Work to complete:
Continue the study excerpt on lifestyle changes, risk perception, and anxiety in Xi'an during COVID-19 from its last sentence.

Exercise passage:
▼

In general, lifestyle changes and risk perception both have an obvious influence on anxiety. Previous articles have mainly focused on the three traditional pillars of lifestyle changes and their associations with anxiety. In addition, few studies have discussed the associations between lifestyle changes, risk perception, and anxiety in the context of the COVID-19 pandemic, especially in China. Therefore, this paper exploring the relationship between individuals’ lifestyle changes, risk perception, and anxiety during the COVID-19 pandemic had theoretical implications. In addition, the findings of this paper would provide references for individuals and local governments to maintain a healthy lifestyle, weaken risk perception, and ease anxiety symptoms.
The aims of this paper are (1) to explore the associations between lifestyle changes, risk perception and anxiety, and (2) to find the significant factors that influence anxiety among groups with different levels of risk perception.
2. Materials and Methods
2.1. Study Areas
As the capital city of Shaanxi province, Xi’an is the ninth-largest Chinese city, with a population of about 13 million, and both a national and international transportation hub city. During the 40 days of the Spring Festival travel rush in 2022, 7.8 million passengers were delivered by the Xi’an railway system. Since the first reported case in Xi’an on 9 December 2021, the number of new cases per day reached a peak of 174 on 31 December 2021, about one month before the Chinese New Year. With the coming Spring Festival travel rush and the rapid spread of the COVID-19 Delta variant, Xi’an was caught in a very urgent situation. In response, it declared a lockdown on 23 December 2021. During that period, the government implemented compulsory measures such as containment, quarantine, community controls, a transition to online business, and school closures. Residents were obliged to stay at home unless they were able to take nucleic acid tests. Most residents did not need to go to the market to buy daily goods, which were supplied through unified community distribution to reduce infection via social contact. These measures proved to be effective, and Xi’an declared that it was open on 24 January 2022, one week before the Spring Festival. From outbreak to openness, Xi’an took one month to achieve zero daily new cases. The compulsory measures adopted in Xi’an during the lockdown period were similar to those in other cities. Thus, choosing Xi’an as a case study through which to explore the associations between lifestyle changes, risk perception, and anxiety is justified.

▲

Supplied data:
▼

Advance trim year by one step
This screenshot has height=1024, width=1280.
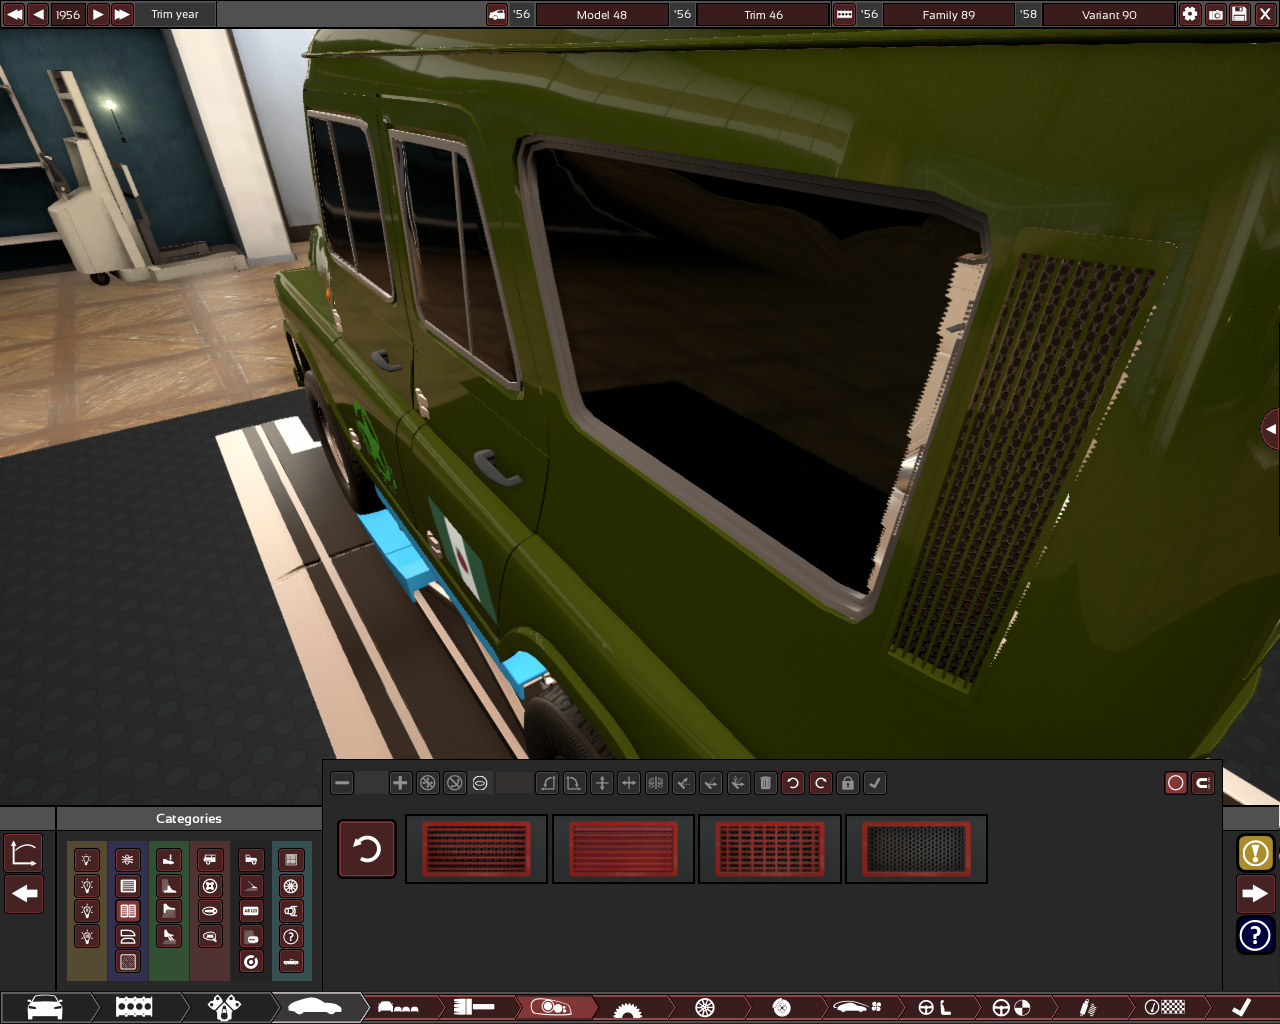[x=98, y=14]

▲
▼

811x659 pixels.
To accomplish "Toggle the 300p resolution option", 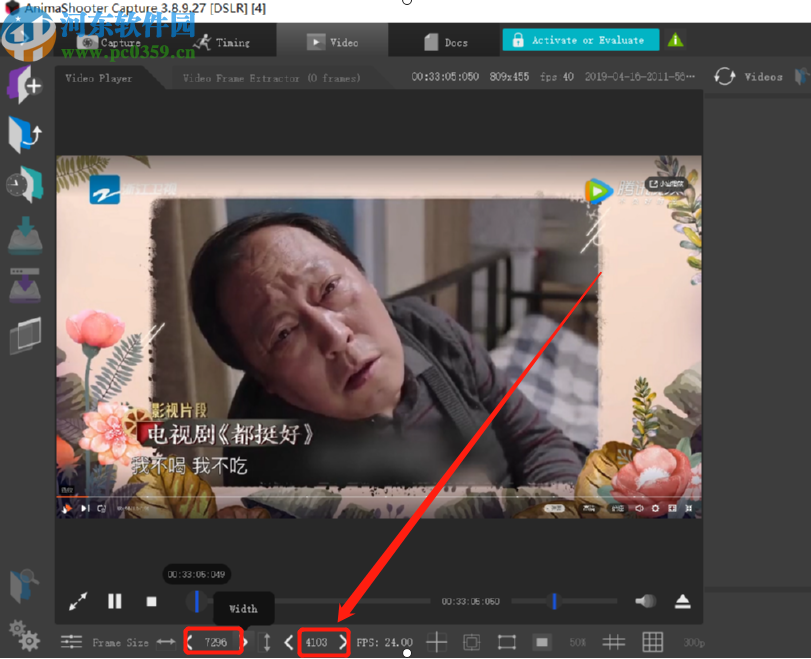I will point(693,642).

▲

Answer:
2.2. Questionnaire Design
The questionnaire, which was written in Chinese, consisted of five parts: individual and family information, lifestyle changes, risk perception, and anxiety status. The individual information included gender, age, occupation, net income, living status, work status (if they needed to work from home during lockdowns), and having special care groups (e.g., children under 6 years old, pregnant women, or chronic patients). Family information was collected by asking “How harmonious would you rate your family?” and “How crowded would you rate your house?” The questions were answered on a 5-point Likert scale.
Lifestyle changes encompassed dietary habits, physical activity, sleep, screen time, smoking and alcohol consumption, and interaction with neighbors. Changes in lifestyle behaviors were assessed using questions such as: “How did your dietary habits/physical activity/sleep/screen time/smoking and alcohol consumption habits/interaction with neighbors change during the lockdown period as compared to the pre-pandemic period?” with three possible answers: “became less healthy/frequently”, “no change” and “became healthier/frequently”. This paper assessed individuals’ risk perception of COVID-19 in Xi’an with the following question: “How serious was the COVID-19 pandemic in Xi’an compared to in Wuhan in 2019?” with the three choices of: “less serious than Wuhan (Lower Group)”, “as serious as Wuhan (Medium Group)”, and “more serious than Wuhan (Higher Group)”.
Anxiety status was measured using the Generalized Anxiety Disorder-7 (GAD-7), which is an efficient tool that is widely accepted in clinical practice and research. Participants were asked to answer “Over the last 2 weeks, how often have you been bothered by the following seven problems?” with responses including “Feeling nervous, anxious or on edge” and “Having trouble relaxing”. The four options indicate the degree to which participants agreed with each item ranked from 0–3, meaning “Not at all”, “Several days”, “More than half of the days”, and “Nearly every day”, in that order. The total score ranged from 0 to 21. Anxiety states were divided into four categories: normal (0–4), mild (5–9), moderate (10–14), and severe (15–21) [29].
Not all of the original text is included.